-------- READING PASSAGE --------

Link Search Menu Expand Document

dame_flame.matching.FLAME

The FLAME algorithm class

class dame_flame.matching.FLAME(adaptive_weights='ridge', alpha=0.1, 
         repeats=True, verbose=2, early_stop_iterations=float('inf'), 
         stop_unmatched_c=False, early_stop_un_c_frac=False, 
         stop_unmatched_t=False, early_stop_un_t_frac=False, 
         early_stop_pe=0.05, 
         missing_indicator=np.nan, missing_data_replace=0, 
         missing_holdout_replace=0, missing_holdout_imputations=10, 
         missing_data_imputations=1, want_pe=False, want_bf=False)    
Source Code

This class creates the matches based on the FLAME “Fast Large-Scale Almost Matching Exactly” algorithm. It has built in support for stopping criteria and missing data handling.

Read more in the User Guide

Parameters

Parameter Name Type Default Description
adaptive_weights {bool, ‘ridge’, ‘decisiontree’, ‘ridgeCV’, ‘decisiontreeCV’} ‘ridge’ The method used to decide what covariate set should be dropped next.
alpha float 0.1 If adaptive_weights is set to ridge, this is the alpha for ridge regression.
repeats bool True Whether or not units for whom a main matched has been found can be used again, and placed in an auxiliary matched group.
verbose int: {0,1,2,3} 2 Style of printout while algorithm runs. If 0, no output. If 1, provides iteration number. If 2, provides iteration number and additional information on the progress of the matching at every 10th iteration. If 3, provides iteration number and additional information on the progress of the matching at every iteration
early_stop_iterations float,int float(‘inf’) A number of iterations after which to hard stop the algorithm. The default is infinite; i.e. no early stopping is done. Iterations start at 0 so setting early_stop_iterations to 0, for example, implies that only exact matches should be made.
stop_unmatched_c bool False If True, then the algorithm terminates when there are no more control units to match.
stop_unmatched_t bool False If True, then the algorithm terminates when there are no more treatment units to match.
early_stop_un_c_frac float 0.1 Must be between 0.0 and 1.0. This provides a fraction of unmatched control units. When the threshold is met, the algorithm will stop iterating. For example, using an input dataset with 100 control units, the algorithm will stop when 10 control units are unmatched and 90 are matched (or earlier, depending on other stopping conditions).
early_stop_un_t_frac float 0.1 Must be between 0.0 and 1.0. This provides a fraction of unmatched treatment units. When the threshold is met, the algorithm will stop iterating. For example, using an input dataset with 100 treatment units, the algorithm will stop when 10 control units are unmatched and 90 are matched (or earlier, depending on other stopping conditions).

-------- DATA PROVIDED --------

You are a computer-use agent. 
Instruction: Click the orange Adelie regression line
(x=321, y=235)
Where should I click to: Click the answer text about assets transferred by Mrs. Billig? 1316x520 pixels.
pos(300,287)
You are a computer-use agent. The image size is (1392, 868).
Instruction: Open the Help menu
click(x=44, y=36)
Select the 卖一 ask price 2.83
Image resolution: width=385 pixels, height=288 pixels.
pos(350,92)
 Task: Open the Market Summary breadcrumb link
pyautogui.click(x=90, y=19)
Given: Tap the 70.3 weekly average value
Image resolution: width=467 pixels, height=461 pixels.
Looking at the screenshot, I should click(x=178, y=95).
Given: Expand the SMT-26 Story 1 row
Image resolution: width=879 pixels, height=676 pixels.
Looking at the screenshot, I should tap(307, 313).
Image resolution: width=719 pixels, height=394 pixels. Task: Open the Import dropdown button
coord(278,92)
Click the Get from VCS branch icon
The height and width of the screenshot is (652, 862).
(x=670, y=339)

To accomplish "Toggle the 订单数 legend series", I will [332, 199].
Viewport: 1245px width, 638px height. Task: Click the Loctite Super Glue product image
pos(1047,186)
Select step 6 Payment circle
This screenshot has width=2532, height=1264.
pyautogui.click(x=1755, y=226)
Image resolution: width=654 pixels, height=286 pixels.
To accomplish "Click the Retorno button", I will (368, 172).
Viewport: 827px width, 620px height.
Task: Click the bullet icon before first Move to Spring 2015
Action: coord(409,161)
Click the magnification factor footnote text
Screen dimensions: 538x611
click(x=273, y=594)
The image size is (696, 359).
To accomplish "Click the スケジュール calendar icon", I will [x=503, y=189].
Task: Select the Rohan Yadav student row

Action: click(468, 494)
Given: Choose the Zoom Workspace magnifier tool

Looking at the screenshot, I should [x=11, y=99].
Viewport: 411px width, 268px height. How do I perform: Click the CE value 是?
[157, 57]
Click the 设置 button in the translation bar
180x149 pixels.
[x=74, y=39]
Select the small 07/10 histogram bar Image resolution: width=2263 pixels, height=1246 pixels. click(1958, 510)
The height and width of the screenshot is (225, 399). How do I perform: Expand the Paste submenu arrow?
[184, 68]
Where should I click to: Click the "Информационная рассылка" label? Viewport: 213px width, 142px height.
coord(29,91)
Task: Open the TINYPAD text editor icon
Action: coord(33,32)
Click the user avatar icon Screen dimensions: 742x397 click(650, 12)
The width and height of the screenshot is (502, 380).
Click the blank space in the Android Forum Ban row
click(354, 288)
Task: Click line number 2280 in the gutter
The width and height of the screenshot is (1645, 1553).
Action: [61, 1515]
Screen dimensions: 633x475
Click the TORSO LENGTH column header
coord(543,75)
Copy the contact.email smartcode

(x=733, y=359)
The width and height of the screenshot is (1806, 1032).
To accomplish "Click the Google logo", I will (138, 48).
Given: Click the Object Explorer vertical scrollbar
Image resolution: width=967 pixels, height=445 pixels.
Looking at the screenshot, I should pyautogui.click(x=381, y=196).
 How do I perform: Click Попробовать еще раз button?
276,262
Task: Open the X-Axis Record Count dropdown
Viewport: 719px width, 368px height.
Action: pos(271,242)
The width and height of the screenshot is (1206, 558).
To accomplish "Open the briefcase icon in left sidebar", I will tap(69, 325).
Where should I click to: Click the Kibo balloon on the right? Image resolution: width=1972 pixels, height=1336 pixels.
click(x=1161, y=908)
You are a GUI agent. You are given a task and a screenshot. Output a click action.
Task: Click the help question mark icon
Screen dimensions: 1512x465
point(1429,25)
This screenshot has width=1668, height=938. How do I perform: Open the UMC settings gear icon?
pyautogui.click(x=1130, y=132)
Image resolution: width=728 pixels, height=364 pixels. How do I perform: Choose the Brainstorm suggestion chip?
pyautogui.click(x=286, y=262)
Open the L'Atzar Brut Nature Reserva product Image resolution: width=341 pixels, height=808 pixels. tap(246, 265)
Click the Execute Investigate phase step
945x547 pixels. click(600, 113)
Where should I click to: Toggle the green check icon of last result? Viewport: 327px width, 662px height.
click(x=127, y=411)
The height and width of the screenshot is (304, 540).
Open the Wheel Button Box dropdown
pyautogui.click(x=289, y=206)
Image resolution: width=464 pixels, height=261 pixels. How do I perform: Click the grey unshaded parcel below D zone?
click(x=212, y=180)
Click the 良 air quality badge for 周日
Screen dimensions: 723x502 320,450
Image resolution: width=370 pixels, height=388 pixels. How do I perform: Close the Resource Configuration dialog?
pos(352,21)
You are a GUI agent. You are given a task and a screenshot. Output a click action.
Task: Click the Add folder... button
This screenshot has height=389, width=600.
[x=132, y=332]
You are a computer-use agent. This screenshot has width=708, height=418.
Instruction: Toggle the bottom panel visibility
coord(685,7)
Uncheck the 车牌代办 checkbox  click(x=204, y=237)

--------

* [REQUEST 1]:
Answer these questions from the FLAME class documentation, one line each:
(a) What is the default value of alpha, and for which adaptive_weights setting does it apply?
(b) What does the verbose setting of 1 provide?
(c) What happens when stop_unmatched_t is set to True?
* [REQUEST 2]: Continue the FLAME class documentation, picking up after its last parameter row.

* [RESPONSE 1]:
(a) The default is 0.1, and it applies when adaptive_weights is set to ridge, serving as the alpha for ridge regression.
(b) It provides the iteration number.
(c) The algorithm terminates when there are no more treatment units to match.

* [RESPONSE 2]:
early_stop_pe float 0.05 If FLAME attempts to drop a covariate set that would raise the PE above (1 + early_stop_pe) times the baseline PE (the PE before any covariates have been dropped), DAME terminates before dropping this covariate set.
want_pe bool False If true, the output of the algorithm will include the predictive error of the covariate sets used for matching in each iteration.
want_bf bool False If true, the output will include the balancing factor for each iteration.
missing_indicator {character, integer, numpy.nan} numpy.nan This is the indicator for missing data in the dataset.
missing_holdout_replace int: {0,1,2} 0 If 0, assume no missing holdout data and proceed. If 1, the algorithm excludes units with missing values from the holdout dataset. If 2, do MICE on holdout dataset. If this option is selected, it will be done for a number of iterations equal to missing_holdout_imputations.
missing_data_replace int: {0,1,2,3} 0 If 0, assume no missing data in matching data and proceed. If 1, the algorithm does not match on units that have missing values. If 2, prevent all missing_indicator values from being matched on. If 3, do MICE on matching dataset. This is not recommended. If this option is selected, it will be done for a number of iterations equal to missing_data_imputations.
missing_holdout_imputations int 10 If missing_holdout_replace=2, the number of imputations.
missing_data_imputations int 1 If missing_data_replace=3, the number of imputations.

Attributes

Attribute Name Type Description
units_per_group Array This is an array of arrays. Each sub-array is a matched group, and each item in each sub-array is an int, indicating the unit in that matched group. If matching is done with repeats=False then no unit will appear more than once. If repeats=True then the first group in which a unit appears is its main matched group.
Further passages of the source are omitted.